*EXTRACT PROVIDED*:

2.2. Preparation of the Spinning Solution for ZrO2
The spinning solution was prepared as follows: First, PVA-1788 was added to pure water to prepare a 15 wt% PVA aqueous solution. Subsequently, 4.387 g of TEOS and 0.03 g of H_3_PO_4_ were added to 22.44 g of the PVA aqueous solution, and the mixture was stirred thoroughly at room temperature. A quantity of 2.54 g of AlCl_3_·6H_2_O was added to the specified solution, and the mixture was stirred at room temperature for 60 min until complete dissolution was achieved. Finally, 22.5 g of zirconium acetate was added to the clear solution. Following a stirring process at ambient temperature for 1 h, a sonication step was performed for 30 min to yield a transparent, clear sol–gel solution that served as the spinning solution.

*COLLECTED DATA*:
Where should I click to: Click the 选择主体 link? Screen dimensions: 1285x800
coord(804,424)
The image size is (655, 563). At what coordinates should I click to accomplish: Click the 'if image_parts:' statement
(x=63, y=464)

*TASK BRIEF*: In the ZrO2 spinning-solution text, how much zirconium acetate goes into the clear solution?

*EXERCISE OUTPUT*: 22.5 g